- Red flags of risk off were already there
- Yen to depart from safety correlation
- Looking to buy USDJPY below 100.00
DIDN'T MATTER - We've all been consumed by Brexit these past several days and even weeks and clearly the market reaction to the event has been intense. But there is something I think most people are forgetting which is exceptionally critical. That something is the fact that irrespective of the EU referendum and Brexit risk, global markets already looked to be on a trajectory that warned of a major shift in sentiment. So even if Brexit never even existed, with asset prices trading where they are, there would have been some other event to trigger the correction we have been seeing.

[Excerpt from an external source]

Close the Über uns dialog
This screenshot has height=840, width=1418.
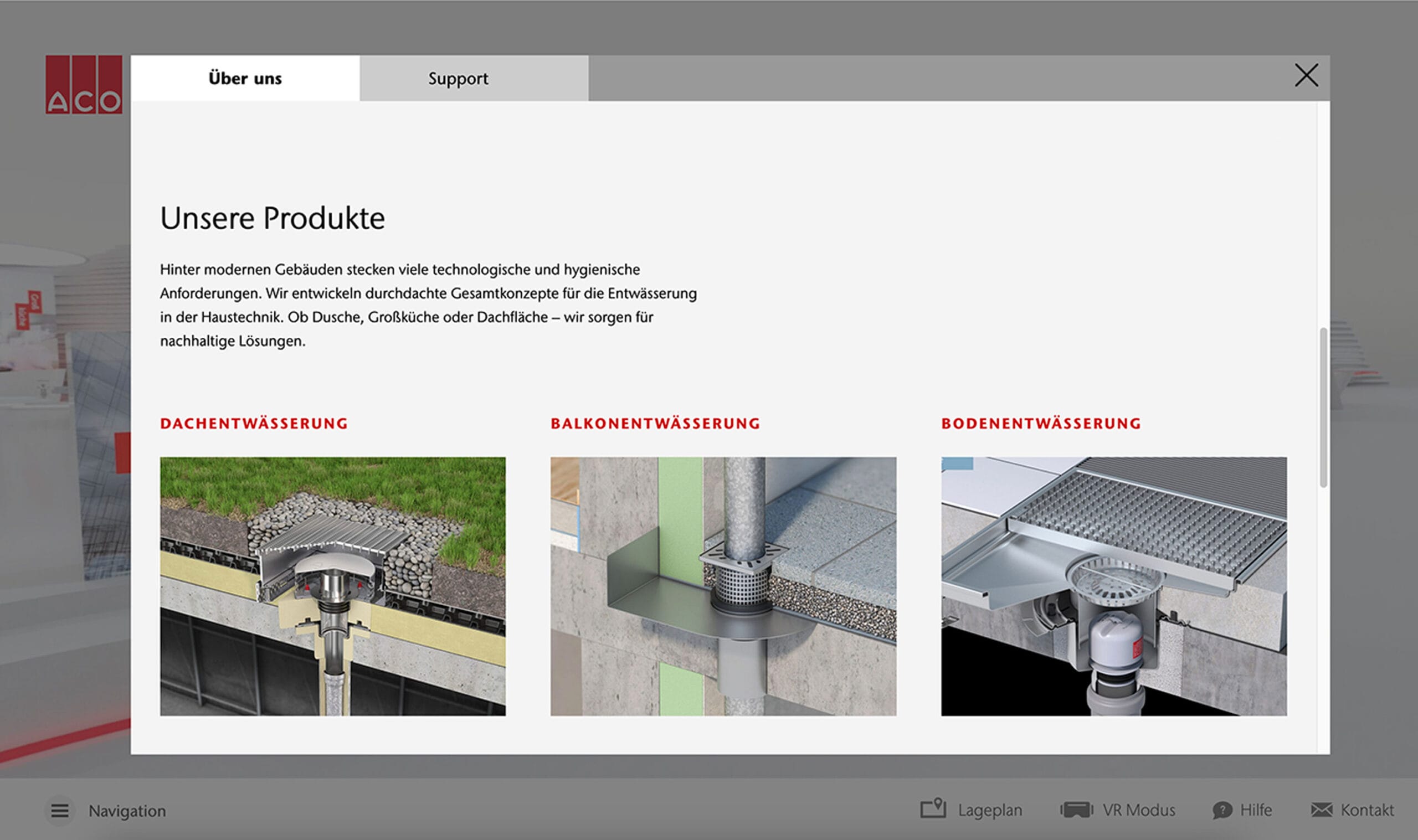click(1307, 75)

STRATEGY - From a strategy standpoint, I am trying to wrap my head around it all. When I look at the US stock market, I see a market deeply overvalued and due for larger declines in the weeks ahead. But if this is to play out, it could suggest more appreciation in currencies like the Yen and Franc. Let's leave the Franc alone for today. But as far as the Yen goes, could we see a collapse in US equities without USDJPY falling through the floor in conjunction with such a collapse? My contention is that we will indeed see such a breakdown, and this sets the stage for a nice USDJPY buy into the next dip below 100.00.
THE PLAY - So this is the play I will be looking to make this week and will keep you posted when and if the trade is taken. Remember, the Yen's status is more as a funding currency than a safe haven currency, and so with the currency back to levels where the government is watching and with Japanese fundamentals screaming for a weaker currency, I would think the USDJPY market finds support between 95.00-100.00 ahead of a major bullish run, all of this even if US equities are selling off.